Desk or floor stands give you full height and angle control. You can position the ring precisely at eye level regardless of where your monitor sits. They take up more space but deliver meaningfully better image quality on camera.

Permanent desk setup: go with the stand. Multiple locations or packing things away daily: clip-mount wins.


Are There Better Alternatives to Ring Lights for Video Calls?

student studying exam Foto: F1Digitals

Ring lights are effective, but they’re not always the best option.

LED panel lights — like the Elgato Key Light or Key Light Air — are the go-to for a large chunk of professional streamers and remote workers. They produce softer, more natural-looking light than a ring because the source is rectangular rather than circular. You lose the distinctive catchlight, which some people actually prefer for a less “on-camera” look.

Softbox lights were studio-only until compact desk versions arrived. They’re excellent for the most flattering, photographer-quality light — but they require more space and setup time than most home offices justify.
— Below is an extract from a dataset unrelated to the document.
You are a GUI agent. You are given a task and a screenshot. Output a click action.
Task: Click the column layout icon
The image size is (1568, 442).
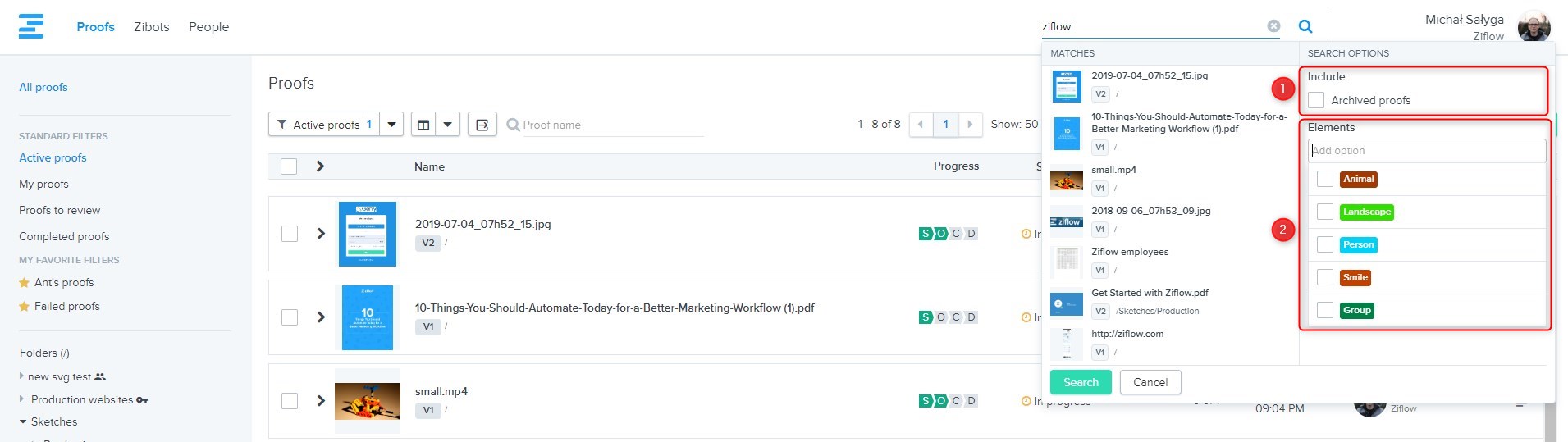[423, 125]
Natural light, positioned correctly, beats both. Sitting facing a window — not beside it, not with it behind you — gives you soft, directional daylight that no artificial light fully replicates. The catch: it shifts throughout the day, disappears after sunset, and collapses entirely on overcast afternoons.

Most remote workers end up combining a ring or panel light with window light, using the artificial source as fill when natural light drops off.


What’s the Right Setup for a Complete Home Office Video Call Station?

You don’t need a production rig. A solid video call setup looks like this:

  • Camera: Your laptop’s built-in webcam or an external 1080p webcam (Logitech C920 or similar)
  • Ring light: 10-inch bi-color ring light on a stand, positioned at eye level in front of you
  • Background: Plain wall, bookshelf, or a clean, uncluttered view behind you
  • Audio: Earbuds or a USB microphone — separate from your video setup, but arguably more important than any of it

The ring light is the fastest single upgrade you can make to how you appear on video calls — more impactful than a new webcam, more immediate than a curated background. No camera compensates for bad lighting. A ring light does.

Start with a 10-inch bi-color model, position it at eye level centered on your camera, and dial in the warmth to match your room. The improvement is visible in under five minutes, and the setup stays consistent whether you’re on your first call of the day or your eighth.

Frequently Asked Questions

What size ring light do I actually need for video calls?

A 10-inch ring light is the sweet spot for most remote workers. It covers your face evenly, fits neatly on a desk, and pairs well with a laptop camera or external webcam without taking up too much space.

Is a 10-inch or 18-inch ring light better for desk setups?

The 10-inch wins for video call-only use. It’s easier to position precisely, lighter to adjust, and fits between your monitor and keyboard. The 18-inch is overkill unless you’re also filming product videos or tutorials.

Does a ring light make a big difference on video calls?

Yes — you’ll see it the moment you flip it on. Dedicated front lighting eliminates unflattering shadows from overhead lighting and makes you appear more professional and clearly visible to call participants.